Hua Xin Min, qui milite pour la protection des vieux quartiers de Pékin et contre les expulsions illégales a déjà assisté à la destruction d’autres quartiers, dont celui de Qianmen. Elle est sceptique. « Ils ne détruisent pas pour une cause publique. Le fait même de détruire un quartier historique classé est contre l’intérêt public, ensuite il faut voir ce qu’ils comptent faire après, dit-elle. S’ils veulent construire de chics Siheyuan pour les revendre, alors c’est à but commercial. Lorsqu’ils font cela, c’est toujours sous prétexte de restaurer, mais en fait ils font autre chose. Le problème, souligne-t-elle, c’est que les responsables de l’urbanisme font d’abord des plans sur des quartiers constitués de propriétés privées, alors que cela est interdit par le droit foncier. Jointe par téléphone, la municipalité de Pékin nous a renvoyés vers le quartier de Dongcheng, qui n’a pas souhaité nous donner plus d’informations sur le projet. Le comité de quartier de Guowan n’en sait pas plus, alors qu’il est à quelques mètres des maisons déjà détruites.

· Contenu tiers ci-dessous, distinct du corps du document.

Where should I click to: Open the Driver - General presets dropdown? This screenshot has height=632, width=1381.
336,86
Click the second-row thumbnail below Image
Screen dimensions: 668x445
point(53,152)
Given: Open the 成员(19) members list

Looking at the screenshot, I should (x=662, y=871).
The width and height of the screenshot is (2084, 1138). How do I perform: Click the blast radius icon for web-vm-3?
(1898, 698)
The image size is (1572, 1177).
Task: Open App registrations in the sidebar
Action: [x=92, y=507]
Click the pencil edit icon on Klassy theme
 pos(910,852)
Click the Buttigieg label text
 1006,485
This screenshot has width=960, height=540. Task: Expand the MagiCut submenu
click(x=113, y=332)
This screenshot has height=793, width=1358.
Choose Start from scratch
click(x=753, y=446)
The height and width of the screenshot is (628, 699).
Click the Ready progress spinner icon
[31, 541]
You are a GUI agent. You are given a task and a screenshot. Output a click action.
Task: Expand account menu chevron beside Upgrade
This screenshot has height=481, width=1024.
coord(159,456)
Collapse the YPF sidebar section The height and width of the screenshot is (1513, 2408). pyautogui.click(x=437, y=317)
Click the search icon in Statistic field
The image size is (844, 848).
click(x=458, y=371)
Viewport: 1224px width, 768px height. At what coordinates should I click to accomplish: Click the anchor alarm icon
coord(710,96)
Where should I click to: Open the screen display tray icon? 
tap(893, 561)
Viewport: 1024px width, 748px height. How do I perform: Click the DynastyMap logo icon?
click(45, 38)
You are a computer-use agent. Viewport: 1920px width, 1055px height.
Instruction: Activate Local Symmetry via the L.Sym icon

Tout le monde est dans l’attente
Vendeuse de fruits et légumes face à la tour de la cloche, Mme Hu sait déjà qu’il faudra partir loin du centre. Elle n’aura pas les moyens de rester. « Là-bas c’est pour le métro, mais ici, c’est pour un musée, un parking, une nouvelle place » dit-elle. A terme, l’ensemble du quartier, du deuxième périphérique à la rue Jiugulou, et probablement jusqu’au pont de Houmen, bien au sud de Gulou dongdajie, devrait être concerné par la « rénovation ».
Un peu plus bas, au pied de la majestueuse tour du tambour, un petit café comme beaucoup qui sont apparus dans le quartier ces dernières années. Mademoiselle Wang, qui en est propriétaire depuis 4 ans, s’est vue expliquer le projet en octobre dernier, avec d’autres commerçants: la création d’un parking, d’un musée en sous-sol, de commerces peut-être aussi en lien avec le thème du temps, par exemple une boutique de montres. Elle ne sait pas encore s’il faudra partir. « Ils n’ont pas parlé de détruire, mais de réquisitionner des boutiques. Le mieux pour nous serait bien sûr de rester ici mais tout n’est pas décidé apparemment. Or nous n’avons pas voix au chapitre. Il ne nous reste plus qu’à faire ce que l’on nous demande ».
« Tout le monde attend encore. Peut-être que cela va s’activer après le Nouvel an chinois, dit la jeune femme, les habitants ne resteront pas ici c’est sûr. Et nous, peut-être que nous pourrons rester ou peut-être que nous serons remplacés par un Starbucks » soupire-t-elle.